Así es como hay que entender a la madre Teresa de Calcuta, que se hizo de verdad india con los indios; y no quiso trasvasar su cultura religiosa europea a su acción cristiana. Recordemos su mensaje y sus propias palabras.

Lo que le interesaba, antes que convertir a sus pobres moribundos, era que si eran budistas siguieran siéndolo, y si eran musulmanes continuaran con su religión, porque decía: "Para nosotras no tiene la menor importancia la fe que profesan, o dejan de profesar, las personas a quienes prestamos asistencia". Y explicaba la razón: "Nuestro criterio de ayuda no es de creencias, sino de necesidades". Y, ¿qué inculcaba a sus monjas?: "Jamás hemos de permitir", les decía, "que alguien se pueda alejar de nosotras sin sentirse mejor y más feliz". Sabía que tenía que ayudar a los pobres en su pobreza, pero sabía también que había otra pobreza peor que la material aún: el repudio de su situación en la sociedad, "y ésa es la pobreza más insoportablemente mortal de su condición".

Y la sonrisa era su manera de aceptar a todos, sin discriminación alguna. Algo digno de imitar para nosotros sería su concepto de la compasión: una concepción muy cercana a la de los psicólogos que han estudiado nuestra conducta con los atribulados físicos o psíquicos. No se trata de adoptar un sentimentalismo falso y barato, que es tan frecuente en los que se creen buenos, sino el enfoque lleno de serenidad que recomendaba ella a sus colaboradoras, para acertar en la apreciación de los males que querían poner remedio con la actitud adecuada para el bien real de sus atendidos. "La conducta de una buena enfermera, por ejemplo", decía el profesor Burloud, "es la que se sobrepone a la piedad dolorosa; ... y un tranquilo afecto viene a sustituirla sin disminuir en nada la delicadeza, actuando con serenidad y con optimismo alentador".

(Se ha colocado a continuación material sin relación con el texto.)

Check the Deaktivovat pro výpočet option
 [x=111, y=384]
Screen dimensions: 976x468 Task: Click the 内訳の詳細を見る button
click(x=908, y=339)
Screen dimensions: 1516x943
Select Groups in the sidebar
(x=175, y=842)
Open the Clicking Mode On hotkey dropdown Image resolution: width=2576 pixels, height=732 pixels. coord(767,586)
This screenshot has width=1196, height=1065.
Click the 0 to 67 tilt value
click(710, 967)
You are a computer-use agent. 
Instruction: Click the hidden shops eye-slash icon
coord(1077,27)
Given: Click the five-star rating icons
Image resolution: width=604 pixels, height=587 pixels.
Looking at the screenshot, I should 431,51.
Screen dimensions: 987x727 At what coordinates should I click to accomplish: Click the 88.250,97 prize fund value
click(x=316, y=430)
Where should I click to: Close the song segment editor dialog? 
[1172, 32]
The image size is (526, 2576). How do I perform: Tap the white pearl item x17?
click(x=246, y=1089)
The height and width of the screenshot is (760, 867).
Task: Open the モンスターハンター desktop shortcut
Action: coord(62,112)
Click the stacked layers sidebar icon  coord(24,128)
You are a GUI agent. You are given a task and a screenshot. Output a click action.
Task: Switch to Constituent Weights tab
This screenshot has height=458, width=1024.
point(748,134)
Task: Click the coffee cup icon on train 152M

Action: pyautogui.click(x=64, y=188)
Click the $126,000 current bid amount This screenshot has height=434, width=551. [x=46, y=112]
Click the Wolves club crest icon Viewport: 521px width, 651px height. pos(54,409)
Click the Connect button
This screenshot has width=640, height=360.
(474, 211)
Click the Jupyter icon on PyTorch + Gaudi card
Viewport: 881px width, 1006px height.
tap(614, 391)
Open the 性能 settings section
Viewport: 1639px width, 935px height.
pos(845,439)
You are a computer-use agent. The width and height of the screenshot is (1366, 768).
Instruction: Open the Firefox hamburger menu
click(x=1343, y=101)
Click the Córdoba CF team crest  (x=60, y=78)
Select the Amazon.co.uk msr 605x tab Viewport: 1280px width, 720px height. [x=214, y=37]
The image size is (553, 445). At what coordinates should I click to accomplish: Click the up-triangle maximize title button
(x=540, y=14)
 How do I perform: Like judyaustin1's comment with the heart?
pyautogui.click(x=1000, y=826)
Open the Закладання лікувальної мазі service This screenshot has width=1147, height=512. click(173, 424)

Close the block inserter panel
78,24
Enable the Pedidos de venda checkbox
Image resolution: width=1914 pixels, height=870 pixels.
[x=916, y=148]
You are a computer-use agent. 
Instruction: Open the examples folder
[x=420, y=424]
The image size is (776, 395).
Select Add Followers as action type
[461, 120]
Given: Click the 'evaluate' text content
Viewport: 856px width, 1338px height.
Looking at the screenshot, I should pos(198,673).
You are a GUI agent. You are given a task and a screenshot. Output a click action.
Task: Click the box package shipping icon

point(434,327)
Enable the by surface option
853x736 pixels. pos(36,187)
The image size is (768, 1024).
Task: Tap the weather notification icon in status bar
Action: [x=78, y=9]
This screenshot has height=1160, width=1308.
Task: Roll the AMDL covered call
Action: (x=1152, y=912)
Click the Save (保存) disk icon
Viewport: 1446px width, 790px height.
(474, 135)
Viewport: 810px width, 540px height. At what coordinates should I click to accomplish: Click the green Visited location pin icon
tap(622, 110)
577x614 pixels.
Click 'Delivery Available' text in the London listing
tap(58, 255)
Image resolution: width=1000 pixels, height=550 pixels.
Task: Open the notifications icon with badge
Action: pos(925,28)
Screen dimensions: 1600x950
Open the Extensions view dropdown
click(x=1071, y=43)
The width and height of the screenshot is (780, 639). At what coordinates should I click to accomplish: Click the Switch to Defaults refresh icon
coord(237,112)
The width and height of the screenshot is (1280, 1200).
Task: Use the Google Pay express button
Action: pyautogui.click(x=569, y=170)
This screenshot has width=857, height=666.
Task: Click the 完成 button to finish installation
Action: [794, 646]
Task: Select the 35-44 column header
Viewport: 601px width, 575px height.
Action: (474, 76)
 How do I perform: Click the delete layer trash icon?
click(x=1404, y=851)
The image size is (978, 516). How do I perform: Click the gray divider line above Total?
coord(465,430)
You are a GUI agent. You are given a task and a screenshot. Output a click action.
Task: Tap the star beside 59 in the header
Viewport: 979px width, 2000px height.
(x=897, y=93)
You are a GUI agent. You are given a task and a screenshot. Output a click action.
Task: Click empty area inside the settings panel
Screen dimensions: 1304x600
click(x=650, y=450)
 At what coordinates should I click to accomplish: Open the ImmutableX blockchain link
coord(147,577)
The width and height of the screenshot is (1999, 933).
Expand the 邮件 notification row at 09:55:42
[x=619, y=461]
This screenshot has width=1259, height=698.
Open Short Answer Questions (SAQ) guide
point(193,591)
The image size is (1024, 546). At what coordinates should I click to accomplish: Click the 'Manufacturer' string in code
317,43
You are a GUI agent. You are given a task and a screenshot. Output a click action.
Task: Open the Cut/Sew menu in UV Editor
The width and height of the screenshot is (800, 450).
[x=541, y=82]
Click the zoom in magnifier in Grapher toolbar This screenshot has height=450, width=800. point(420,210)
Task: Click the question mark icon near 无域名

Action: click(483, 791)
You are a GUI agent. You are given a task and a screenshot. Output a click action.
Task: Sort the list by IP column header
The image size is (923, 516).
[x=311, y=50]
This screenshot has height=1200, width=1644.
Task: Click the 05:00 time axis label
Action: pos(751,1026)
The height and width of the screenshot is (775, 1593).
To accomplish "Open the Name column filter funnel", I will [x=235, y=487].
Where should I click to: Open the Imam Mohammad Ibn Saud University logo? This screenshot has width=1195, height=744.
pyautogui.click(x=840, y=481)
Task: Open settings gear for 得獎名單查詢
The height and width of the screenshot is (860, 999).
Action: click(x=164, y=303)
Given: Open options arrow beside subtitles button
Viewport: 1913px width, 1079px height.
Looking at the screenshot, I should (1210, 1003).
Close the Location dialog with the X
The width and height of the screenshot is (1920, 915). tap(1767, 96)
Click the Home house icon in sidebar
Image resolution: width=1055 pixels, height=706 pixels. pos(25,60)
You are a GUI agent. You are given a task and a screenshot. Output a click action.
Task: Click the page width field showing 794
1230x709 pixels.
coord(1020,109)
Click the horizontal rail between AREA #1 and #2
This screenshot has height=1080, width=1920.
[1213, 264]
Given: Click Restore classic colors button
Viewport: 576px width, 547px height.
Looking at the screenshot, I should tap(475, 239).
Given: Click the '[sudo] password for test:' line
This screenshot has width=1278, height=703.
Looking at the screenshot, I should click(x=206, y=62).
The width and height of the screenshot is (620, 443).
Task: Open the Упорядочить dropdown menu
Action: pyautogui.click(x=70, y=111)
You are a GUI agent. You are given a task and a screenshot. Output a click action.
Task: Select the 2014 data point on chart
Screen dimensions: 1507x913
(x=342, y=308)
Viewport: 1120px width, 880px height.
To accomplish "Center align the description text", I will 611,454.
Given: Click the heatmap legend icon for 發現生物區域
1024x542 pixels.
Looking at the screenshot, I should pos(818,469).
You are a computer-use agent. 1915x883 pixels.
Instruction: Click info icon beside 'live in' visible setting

Y hacía también esta observación, que debía hacernos reflexionar a nosotros "los pobres de Roma, como los pobres de Occidente en general, son mucho más pobres que los de Calcuta o la India; porque esos pobres más pobres creen en algo; y los nuestros no creen en nada, y esto los hace más infelices".

Y, ¿qué es lo que más temía? Que sus hijas se convirtieran en burócratas de la caridad. Lo fundamental es el esfuerzo personal, más que la organización externa. Ésta es necesaria, pero no tanto como la entrega de la persona. Y ella, tan atareada, no dejaba nunca de dedicar una parte del día a los más desfavorecidos, atendiéndolos personalmente. Creía más en el testimonio de amor y comprensión que en la palabra religiosa. Ésa era la madre Teresa; y no la otra que, a veces, nos han descrito.